Recently British Airways had a massive computer failure and had to cancel hundreds of flights across a couple days. This was a large disruption for travel as tens of thousands of passengers were stranded around the world. In addition to the concerns many of us have about security, I also worry about large scale systems that continue to grow in scale, with more users depending on them, and not necessarily getting updated with modern technologies. While I know many of the customer facing systems have been enhanced for companies like airlines, I’m not sure the core infrastructure that backs these systems has changed.
British Airways has blamed the cause of the outage on a power failure, with some finger pointing between the airline and their outsourcing company. BA appears to say a power surge caused problems with it’s UPS’s and batteries, which resulted in a situation where “the controlled contingency migration to other facilities could not be applied.”

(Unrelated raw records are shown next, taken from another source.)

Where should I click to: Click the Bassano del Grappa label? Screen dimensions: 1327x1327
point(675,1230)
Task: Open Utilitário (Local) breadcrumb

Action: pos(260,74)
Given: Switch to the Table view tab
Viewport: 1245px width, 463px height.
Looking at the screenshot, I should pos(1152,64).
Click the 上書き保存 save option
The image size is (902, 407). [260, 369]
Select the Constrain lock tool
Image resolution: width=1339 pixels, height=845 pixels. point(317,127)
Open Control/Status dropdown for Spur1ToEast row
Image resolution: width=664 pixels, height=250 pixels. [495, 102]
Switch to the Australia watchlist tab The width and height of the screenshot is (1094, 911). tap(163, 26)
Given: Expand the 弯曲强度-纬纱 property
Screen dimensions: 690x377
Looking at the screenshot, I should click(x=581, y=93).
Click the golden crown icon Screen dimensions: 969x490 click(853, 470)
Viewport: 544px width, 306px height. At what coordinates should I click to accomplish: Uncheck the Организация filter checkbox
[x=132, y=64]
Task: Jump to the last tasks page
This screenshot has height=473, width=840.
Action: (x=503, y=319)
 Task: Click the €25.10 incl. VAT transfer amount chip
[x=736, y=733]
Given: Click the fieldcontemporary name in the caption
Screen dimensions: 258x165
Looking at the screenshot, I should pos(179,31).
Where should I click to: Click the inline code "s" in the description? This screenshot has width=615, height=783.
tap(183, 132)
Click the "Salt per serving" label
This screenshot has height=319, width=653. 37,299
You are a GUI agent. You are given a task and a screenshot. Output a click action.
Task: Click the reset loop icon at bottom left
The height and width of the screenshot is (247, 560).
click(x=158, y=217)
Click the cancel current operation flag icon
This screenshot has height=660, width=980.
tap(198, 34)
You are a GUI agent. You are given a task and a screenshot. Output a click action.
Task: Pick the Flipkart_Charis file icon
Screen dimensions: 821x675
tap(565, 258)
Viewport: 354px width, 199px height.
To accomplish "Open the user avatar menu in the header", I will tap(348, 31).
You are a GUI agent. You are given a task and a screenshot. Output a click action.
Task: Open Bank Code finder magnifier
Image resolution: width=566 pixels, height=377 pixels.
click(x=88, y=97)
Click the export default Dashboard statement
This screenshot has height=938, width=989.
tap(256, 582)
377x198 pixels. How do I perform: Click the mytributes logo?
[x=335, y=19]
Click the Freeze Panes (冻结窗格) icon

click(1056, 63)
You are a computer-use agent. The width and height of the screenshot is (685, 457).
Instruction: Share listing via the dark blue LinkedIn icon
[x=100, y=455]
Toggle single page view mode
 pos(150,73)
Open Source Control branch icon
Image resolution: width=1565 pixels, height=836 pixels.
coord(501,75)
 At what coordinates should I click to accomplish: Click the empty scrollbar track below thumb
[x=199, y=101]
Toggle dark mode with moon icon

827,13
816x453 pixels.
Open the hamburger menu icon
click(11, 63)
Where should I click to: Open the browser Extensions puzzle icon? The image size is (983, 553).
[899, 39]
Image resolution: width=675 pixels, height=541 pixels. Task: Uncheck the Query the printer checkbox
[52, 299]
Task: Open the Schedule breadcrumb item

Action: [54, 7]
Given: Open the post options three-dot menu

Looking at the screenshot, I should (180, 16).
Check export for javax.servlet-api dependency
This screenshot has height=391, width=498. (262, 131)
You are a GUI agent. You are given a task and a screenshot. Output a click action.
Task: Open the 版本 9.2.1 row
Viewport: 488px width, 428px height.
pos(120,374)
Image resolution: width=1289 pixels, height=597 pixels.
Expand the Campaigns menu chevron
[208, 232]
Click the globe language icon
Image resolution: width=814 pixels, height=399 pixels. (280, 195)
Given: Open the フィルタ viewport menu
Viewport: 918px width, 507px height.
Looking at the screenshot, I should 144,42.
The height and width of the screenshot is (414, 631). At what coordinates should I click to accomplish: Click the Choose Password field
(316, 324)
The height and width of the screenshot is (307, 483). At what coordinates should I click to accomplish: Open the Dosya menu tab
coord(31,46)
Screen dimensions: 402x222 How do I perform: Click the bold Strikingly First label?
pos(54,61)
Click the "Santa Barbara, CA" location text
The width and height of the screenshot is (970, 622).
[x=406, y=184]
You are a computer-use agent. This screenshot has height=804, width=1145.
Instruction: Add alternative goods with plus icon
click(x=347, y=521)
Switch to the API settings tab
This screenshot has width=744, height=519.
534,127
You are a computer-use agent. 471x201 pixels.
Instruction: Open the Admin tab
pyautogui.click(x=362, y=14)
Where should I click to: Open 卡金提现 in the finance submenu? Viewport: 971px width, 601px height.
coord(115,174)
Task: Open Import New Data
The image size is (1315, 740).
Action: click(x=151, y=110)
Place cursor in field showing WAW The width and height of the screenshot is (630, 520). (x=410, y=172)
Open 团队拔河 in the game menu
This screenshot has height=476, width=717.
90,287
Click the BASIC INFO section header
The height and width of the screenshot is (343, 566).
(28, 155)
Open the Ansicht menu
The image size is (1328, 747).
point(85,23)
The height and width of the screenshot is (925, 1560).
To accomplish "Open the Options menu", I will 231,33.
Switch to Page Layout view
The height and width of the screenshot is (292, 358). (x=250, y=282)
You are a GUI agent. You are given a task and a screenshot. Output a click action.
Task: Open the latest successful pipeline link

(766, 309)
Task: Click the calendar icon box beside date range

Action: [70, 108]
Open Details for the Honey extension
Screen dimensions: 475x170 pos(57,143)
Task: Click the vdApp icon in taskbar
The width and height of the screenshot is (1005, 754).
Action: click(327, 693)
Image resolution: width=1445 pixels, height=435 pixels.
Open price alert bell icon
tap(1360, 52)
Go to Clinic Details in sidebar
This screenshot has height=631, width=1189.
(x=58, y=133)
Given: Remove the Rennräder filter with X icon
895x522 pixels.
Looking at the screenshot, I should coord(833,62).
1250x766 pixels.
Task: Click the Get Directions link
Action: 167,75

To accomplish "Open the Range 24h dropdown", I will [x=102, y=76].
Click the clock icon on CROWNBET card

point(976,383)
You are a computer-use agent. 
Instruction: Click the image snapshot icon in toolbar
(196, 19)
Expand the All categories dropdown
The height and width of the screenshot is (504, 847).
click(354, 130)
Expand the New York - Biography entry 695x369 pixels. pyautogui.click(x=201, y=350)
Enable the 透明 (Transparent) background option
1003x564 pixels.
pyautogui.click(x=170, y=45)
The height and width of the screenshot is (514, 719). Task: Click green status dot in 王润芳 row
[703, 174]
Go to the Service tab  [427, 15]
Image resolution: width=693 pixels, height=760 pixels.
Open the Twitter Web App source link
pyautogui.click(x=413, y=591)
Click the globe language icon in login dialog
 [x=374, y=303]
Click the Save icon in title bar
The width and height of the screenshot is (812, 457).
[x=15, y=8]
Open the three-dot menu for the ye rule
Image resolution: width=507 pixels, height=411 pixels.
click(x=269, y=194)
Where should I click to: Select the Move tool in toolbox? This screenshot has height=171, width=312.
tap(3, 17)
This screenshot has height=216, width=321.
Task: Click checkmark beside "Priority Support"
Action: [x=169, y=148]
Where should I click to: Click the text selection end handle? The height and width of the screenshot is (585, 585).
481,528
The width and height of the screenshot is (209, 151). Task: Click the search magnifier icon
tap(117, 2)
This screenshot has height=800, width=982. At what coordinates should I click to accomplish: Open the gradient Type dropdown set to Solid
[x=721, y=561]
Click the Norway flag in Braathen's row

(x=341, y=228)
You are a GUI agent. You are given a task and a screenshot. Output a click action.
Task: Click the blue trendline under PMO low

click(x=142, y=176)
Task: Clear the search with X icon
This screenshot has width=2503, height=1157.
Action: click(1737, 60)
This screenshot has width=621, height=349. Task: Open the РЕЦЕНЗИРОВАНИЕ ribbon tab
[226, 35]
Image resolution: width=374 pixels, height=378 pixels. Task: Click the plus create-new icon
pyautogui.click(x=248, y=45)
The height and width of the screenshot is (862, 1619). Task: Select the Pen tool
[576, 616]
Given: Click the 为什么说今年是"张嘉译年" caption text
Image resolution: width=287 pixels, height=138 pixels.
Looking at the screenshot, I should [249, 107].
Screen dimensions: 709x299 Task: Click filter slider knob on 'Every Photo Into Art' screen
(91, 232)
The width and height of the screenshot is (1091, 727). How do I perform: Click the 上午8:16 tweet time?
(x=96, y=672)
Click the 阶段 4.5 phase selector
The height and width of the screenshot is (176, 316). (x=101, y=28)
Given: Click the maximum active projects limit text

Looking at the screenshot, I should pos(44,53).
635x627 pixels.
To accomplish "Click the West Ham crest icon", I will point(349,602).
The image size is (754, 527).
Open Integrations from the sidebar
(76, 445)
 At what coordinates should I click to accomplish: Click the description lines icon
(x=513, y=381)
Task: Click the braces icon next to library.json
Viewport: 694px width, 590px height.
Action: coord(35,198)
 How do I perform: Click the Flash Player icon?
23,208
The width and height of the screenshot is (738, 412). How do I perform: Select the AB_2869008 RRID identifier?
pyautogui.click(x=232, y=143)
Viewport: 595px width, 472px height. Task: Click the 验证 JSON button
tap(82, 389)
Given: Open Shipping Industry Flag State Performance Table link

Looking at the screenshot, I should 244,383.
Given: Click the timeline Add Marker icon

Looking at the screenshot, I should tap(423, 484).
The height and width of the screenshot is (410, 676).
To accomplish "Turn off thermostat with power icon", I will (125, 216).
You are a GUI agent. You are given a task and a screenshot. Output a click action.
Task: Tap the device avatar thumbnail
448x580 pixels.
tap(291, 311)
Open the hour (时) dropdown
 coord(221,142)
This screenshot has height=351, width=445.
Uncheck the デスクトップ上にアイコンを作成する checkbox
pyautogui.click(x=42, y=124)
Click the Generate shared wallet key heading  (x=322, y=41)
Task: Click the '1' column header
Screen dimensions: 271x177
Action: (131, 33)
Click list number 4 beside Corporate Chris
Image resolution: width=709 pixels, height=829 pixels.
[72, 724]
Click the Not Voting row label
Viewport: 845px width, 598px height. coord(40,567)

I’m sure some of the information being published is carefully vetted by lawyers and doesn’t necessarily reflect the actual technical issue, but it doesn’t matter. A well designed HA solution shouldn’t care if a primary system drops off line, falters, or anything else. In the worst case, any IT system failover can be forced, understanding a potential loss of data. In the SQL world, we could always remove a primary and just go with whatever data is on the secondary. Certainly within a few hours we could be up and running.
I suspect that the architecture of the BA system is not well designed for large failures. I know that dealing with power is tricky. While working for a large company (10k+ employees), our data center went down one day, which affected our public presence, customer support, and plenty of internal systems. We had UPS service underway, which had disconnected main power for some reason and we couldn’t quickly switch to the public grid when a system failed. It took a few hours to reroute power, during which our CTO paced the data center floor in an irate manner. Certainly that didn’t speed things along.
As noted in the piece I’ve linked, there are some strange inconsistencies with the explanation. It’s entirely likely that a data quality issue caused problems that took hours to rectify. I’ve been on the wrong side of those, working through queries and attempting to piece together some version of the correct data from various sources. If that’s the case, then I’d really like to know what the faliure of their systems allowed bad data to disrupt operations. There are learning opportunities here for us data professionals.
I do hope that some of the details of how BA architected their system gets shared among technical staff. At the least, I’d like to have large companies like UPS, Wal-Mart, British Airways, and other companies publish and share information about technical details and architectures. Some of the tech companies do this already (Amazon, Google, etc.), but it’s good for other industries to share their information as well. We owe it to the industry to learn what works well and what fails as we grow systems to larger scales and more complex interactions. Certainly I’m proud that many SQL Server experts share their experiences, helping others learn and make fewer mistakes in the future.